VI. Laboratory Testing Records

Sections 212.20(c), 212.60(a), (b), and (g), 212.61(a) through (b), and 212.70(a), (b), and (d) set out requirements for documenting laboratory testing and specifications referred to in laboratory testing, including final release testing and stability testing. Each PET drug production facility will need to establish procedures and create forms for the different tests for each product they produce. We estimate that it will take each facility an average of 1 hour to establish procedures and create forms for one test. The estimated annual burden for establishing procedures and creating forms for these records is approximately 3,232 hours, and the annual burden for recording laboratory test results is approximately 10,730 hours.
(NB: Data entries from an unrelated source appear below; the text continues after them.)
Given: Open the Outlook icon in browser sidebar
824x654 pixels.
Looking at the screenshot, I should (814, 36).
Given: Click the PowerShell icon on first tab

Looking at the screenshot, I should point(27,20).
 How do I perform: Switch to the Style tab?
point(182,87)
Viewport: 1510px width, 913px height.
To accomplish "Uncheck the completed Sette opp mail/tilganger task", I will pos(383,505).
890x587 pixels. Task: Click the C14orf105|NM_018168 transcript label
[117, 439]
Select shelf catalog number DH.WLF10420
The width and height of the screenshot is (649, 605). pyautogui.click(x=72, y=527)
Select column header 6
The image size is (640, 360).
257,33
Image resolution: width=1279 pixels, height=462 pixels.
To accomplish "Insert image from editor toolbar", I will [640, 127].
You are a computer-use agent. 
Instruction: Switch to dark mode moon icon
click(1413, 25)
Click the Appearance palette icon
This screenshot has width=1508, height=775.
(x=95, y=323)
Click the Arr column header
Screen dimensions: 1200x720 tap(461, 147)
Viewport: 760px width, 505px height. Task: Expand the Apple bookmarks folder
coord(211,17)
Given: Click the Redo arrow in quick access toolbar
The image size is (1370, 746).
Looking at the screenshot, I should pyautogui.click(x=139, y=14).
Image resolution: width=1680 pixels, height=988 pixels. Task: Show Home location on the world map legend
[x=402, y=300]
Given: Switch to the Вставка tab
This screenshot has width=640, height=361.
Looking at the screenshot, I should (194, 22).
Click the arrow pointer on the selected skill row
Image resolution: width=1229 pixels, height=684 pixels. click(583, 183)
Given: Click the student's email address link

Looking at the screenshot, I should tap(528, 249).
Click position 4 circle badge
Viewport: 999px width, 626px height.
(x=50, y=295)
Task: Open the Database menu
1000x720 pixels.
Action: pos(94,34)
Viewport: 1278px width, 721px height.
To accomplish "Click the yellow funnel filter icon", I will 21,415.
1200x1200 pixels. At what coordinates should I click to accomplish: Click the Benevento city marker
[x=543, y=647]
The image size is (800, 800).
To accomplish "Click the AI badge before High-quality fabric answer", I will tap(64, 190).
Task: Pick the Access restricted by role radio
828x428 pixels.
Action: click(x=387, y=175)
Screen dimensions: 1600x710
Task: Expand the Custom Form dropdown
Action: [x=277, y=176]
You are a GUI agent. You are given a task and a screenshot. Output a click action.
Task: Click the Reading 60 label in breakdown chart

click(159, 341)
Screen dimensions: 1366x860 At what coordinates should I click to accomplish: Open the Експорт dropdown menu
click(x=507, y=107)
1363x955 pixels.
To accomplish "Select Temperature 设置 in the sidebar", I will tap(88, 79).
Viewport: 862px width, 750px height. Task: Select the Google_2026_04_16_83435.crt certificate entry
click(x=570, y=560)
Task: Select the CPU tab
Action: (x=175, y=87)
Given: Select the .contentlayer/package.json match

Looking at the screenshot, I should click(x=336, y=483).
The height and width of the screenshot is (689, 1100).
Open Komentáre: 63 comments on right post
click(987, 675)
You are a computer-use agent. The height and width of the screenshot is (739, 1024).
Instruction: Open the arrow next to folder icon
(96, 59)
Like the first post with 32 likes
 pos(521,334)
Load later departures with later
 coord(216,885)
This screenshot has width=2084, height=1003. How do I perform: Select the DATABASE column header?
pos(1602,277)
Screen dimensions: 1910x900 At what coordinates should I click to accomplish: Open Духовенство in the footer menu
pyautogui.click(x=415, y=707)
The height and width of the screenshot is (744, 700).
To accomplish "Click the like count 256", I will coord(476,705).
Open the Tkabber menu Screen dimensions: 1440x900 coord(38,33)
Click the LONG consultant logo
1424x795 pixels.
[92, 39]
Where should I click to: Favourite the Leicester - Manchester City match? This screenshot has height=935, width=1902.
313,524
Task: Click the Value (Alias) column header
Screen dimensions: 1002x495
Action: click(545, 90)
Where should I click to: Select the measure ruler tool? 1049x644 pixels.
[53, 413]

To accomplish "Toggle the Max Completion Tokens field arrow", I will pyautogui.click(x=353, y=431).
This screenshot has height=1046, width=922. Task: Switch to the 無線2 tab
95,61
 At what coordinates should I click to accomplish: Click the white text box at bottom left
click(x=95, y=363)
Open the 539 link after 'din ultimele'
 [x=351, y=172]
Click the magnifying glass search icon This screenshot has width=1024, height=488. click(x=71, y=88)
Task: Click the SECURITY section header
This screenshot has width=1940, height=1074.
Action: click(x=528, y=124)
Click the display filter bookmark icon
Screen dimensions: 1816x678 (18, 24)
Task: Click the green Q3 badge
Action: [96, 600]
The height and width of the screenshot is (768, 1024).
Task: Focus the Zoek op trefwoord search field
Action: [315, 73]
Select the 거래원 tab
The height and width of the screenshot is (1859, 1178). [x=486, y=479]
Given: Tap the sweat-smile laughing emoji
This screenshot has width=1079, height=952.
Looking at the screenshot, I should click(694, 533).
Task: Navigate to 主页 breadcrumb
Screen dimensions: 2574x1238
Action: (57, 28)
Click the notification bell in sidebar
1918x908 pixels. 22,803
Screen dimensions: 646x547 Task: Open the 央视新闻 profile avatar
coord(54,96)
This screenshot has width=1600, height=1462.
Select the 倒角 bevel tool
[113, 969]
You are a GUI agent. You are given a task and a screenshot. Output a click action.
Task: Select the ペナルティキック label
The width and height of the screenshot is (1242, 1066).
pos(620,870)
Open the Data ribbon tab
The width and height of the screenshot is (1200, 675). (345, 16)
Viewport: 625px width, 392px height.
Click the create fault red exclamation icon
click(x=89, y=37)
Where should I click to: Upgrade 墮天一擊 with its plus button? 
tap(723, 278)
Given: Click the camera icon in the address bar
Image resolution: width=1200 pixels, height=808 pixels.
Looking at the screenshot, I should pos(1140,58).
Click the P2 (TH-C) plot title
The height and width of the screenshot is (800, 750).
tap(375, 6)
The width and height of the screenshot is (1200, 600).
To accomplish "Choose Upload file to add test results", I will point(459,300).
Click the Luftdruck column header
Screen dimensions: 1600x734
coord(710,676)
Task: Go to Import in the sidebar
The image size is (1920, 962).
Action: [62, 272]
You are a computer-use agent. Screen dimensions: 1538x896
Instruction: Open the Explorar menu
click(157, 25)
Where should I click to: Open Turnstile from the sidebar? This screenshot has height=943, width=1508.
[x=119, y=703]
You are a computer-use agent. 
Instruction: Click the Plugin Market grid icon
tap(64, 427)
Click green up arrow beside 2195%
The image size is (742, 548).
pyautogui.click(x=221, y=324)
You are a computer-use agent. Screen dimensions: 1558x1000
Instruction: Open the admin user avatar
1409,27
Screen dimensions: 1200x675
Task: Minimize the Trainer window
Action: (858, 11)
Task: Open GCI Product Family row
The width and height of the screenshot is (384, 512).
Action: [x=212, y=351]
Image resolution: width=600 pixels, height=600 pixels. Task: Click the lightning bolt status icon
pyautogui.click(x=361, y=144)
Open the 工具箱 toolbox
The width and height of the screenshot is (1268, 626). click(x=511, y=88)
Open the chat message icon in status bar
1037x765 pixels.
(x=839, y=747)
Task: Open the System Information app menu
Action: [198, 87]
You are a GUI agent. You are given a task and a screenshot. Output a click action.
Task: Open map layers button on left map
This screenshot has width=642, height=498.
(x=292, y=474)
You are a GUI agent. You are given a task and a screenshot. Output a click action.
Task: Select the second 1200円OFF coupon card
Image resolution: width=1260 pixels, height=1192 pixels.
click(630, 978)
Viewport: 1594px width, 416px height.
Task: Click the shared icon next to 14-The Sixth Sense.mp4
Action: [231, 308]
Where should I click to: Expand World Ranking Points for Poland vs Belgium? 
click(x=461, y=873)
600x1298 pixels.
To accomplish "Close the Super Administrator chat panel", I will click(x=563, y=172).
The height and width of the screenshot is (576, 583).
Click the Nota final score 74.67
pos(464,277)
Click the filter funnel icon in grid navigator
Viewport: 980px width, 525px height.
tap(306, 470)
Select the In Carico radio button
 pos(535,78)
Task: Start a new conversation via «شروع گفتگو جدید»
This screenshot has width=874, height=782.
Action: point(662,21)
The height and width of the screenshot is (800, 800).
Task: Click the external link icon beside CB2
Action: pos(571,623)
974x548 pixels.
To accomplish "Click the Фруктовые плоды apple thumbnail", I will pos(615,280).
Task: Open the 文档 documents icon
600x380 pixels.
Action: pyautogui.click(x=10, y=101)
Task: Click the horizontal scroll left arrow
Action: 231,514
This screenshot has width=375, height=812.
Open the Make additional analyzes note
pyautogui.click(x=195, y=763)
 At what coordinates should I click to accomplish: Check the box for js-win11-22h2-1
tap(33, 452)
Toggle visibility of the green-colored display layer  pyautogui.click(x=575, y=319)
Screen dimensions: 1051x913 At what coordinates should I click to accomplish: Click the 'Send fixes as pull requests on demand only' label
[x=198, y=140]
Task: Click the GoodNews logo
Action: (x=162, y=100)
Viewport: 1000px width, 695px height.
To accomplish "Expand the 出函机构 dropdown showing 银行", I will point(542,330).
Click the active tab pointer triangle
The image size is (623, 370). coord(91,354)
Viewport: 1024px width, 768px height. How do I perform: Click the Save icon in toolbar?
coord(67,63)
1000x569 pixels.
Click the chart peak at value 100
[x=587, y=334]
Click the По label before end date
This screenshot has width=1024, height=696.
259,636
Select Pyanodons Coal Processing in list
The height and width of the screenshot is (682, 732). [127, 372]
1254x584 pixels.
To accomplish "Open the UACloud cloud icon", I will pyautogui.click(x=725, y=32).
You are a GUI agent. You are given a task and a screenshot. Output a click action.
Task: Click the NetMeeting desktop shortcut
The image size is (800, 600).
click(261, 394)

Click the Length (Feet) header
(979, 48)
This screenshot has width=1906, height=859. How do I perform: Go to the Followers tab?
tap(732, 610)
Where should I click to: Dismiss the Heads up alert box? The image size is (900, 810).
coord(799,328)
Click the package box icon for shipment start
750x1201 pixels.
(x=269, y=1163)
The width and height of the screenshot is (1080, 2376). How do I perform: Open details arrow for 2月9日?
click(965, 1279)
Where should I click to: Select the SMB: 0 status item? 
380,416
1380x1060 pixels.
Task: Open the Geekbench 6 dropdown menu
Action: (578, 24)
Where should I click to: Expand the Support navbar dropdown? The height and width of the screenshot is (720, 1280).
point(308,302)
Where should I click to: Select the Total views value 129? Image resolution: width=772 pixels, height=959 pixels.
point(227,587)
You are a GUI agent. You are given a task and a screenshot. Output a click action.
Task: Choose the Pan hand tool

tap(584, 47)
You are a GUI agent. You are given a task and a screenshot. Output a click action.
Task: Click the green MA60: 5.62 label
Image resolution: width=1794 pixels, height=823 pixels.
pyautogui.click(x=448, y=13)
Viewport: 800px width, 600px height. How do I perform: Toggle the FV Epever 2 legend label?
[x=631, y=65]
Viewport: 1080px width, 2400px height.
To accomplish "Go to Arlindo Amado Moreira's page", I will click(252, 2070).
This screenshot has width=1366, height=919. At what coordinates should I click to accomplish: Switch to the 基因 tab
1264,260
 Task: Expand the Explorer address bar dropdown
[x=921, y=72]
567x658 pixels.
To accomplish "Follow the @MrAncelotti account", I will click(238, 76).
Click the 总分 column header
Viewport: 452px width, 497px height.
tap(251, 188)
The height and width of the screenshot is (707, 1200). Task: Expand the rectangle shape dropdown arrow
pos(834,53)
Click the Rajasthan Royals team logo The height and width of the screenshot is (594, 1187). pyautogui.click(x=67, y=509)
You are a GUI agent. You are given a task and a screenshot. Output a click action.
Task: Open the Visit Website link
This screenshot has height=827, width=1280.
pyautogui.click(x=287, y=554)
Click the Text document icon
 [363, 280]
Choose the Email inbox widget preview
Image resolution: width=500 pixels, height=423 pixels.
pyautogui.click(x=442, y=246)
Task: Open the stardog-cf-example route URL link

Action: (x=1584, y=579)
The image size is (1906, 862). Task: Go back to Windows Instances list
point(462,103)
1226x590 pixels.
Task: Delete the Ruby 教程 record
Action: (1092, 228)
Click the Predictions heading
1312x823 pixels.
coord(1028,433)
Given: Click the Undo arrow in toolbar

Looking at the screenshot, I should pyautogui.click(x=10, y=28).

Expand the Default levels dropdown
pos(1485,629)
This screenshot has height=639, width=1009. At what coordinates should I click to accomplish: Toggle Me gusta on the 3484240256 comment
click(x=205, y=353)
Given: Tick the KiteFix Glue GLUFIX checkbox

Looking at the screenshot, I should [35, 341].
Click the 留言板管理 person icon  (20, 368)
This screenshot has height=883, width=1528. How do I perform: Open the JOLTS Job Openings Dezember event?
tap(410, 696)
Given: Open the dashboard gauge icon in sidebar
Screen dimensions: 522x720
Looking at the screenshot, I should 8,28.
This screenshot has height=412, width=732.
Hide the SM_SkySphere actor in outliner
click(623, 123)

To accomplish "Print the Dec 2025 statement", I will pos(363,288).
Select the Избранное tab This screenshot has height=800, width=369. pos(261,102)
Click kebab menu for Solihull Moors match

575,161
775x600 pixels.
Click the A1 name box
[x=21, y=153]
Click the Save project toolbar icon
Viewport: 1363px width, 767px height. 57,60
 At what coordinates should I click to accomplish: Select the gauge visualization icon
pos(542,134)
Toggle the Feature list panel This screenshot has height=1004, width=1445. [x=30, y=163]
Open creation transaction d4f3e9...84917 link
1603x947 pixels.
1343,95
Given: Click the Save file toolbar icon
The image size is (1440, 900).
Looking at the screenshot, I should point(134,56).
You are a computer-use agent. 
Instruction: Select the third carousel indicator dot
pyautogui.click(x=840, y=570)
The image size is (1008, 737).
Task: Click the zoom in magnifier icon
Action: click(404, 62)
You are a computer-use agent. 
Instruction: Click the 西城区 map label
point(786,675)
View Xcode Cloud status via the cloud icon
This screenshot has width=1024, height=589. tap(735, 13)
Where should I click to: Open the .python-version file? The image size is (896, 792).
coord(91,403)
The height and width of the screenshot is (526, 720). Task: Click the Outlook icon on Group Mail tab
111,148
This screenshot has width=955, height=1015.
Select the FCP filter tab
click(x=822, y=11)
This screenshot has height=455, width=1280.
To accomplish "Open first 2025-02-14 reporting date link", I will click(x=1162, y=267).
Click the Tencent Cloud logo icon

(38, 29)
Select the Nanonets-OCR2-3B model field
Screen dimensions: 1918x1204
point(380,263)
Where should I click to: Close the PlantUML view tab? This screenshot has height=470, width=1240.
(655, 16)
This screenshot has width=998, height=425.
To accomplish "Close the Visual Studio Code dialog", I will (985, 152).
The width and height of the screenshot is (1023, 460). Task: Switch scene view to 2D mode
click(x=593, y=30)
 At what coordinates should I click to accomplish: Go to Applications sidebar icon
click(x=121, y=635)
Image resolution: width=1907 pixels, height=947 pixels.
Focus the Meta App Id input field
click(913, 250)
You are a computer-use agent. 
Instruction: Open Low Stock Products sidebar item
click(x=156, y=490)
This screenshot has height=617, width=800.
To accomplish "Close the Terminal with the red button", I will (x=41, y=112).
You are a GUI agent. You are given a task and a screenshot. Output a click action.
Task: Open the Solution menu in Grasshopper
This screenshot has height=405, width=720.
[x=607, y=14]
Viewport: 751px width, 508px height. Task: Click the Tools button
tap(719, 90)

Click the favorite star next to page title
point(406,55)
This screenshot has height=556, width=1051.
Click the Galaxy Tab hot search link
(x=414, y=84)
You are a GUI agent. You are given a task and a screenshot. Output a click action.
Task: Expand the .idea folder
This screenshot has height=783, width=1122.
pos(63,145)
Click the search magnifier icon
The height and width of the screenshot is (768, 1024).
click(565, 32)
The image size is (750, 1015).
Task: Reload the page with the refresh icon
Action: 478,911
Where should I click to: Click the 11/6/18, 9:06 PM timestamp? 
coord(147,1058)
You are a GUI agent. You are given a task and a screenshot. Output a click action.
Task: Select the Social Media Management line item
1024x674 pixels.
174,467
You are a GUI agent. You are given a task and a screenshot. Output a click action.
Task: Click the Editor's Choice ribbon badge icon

VII. Sterility Test Failure Notices

Section 212.70(e) requires PET drug producers to notify all receiving facilities if a batch fails sterility tests. We believe that sterility test failures might occur in only 0.05 percent of the batches of PET drugs produced each year. Therefore, we have estimated in Table 2 that each PET drug producer will need to provide approximately 0.25 sterility test failure notice per year to receiving facilities. The notice would be provided using email or facsimile transmission and should take no more than 1 hour.

VIII. Conditional Final Releases

Section 212.70(f) requires PET drug producers to document any conditional final releases of a product. We believe that conditional final releases will be fairly uncommon, but for purposes of the PRA, we estimated that each PET production facility would have one conditional final release a year and would spend approximately 1 hour documenting the release and notifying receiving facilities. The estimate of one conditional final release per year per facility is an appropriate average number because many facilities may have no conditional final releases while others might have only a few.

IX. Out-of-Specification Investigations

Sections 212.20(c) and 212.71(a) and (b) require PET drug producers to establish procedures for investigating products that do not conform to specifications and conduct these investigations as needed. We estimate that it will take approximately 1 hour annually to record and update these procedures for each PET production facility. We also estimate, for purposes of the PRA, that 36 out-of-specification investigations would be conducted at each facility each year and that it would take approximately 1 hour to document the investigation, which results in an annual burden of 4,654 hours.

X. Reprocessing Procedures

Sections 212.20(c) and 212.71(d) require PET drug producers to establish and document procedures for reprocessing PET drugs. We estimate that it will take approximately 1 hour a year to document these procedures for each PET production facility. We do not estimate a separate burden for recording the actual reprocessing, both because we believe it would be an uncommon event and because the recordkeeping burden has been included in our estimate for batch production and control records.

XI. Distribution Records

Sections 212.20(c) and 212.90(a) require that written procedures regarding distribution of PET drug products be established and maintained. We estimate that it will take approximately 1 hour annually to establish and maintain records of these procedures for each PET production facility. Section 212.90(b) requires that distribution records be maintained. We estimate that it will take approximately 15 minutes to create an actual distribution record for each batch of PET drug products, with a total burden of approximately 16,160 hours for all PET producers.

XII. Complaints

Sections 212.20(c) and 212.100 require that PET drug producers establish written procedures for dealing with complaints, as well as document how each complaint is handled. We estimate that establishing and maintaining written procedures for complaints will take approximately 1 hour annually for each PET production facility and that each facility will receive approximately one complaint a year and will spend approximately 30 minutes recording how the complaint was dealt with.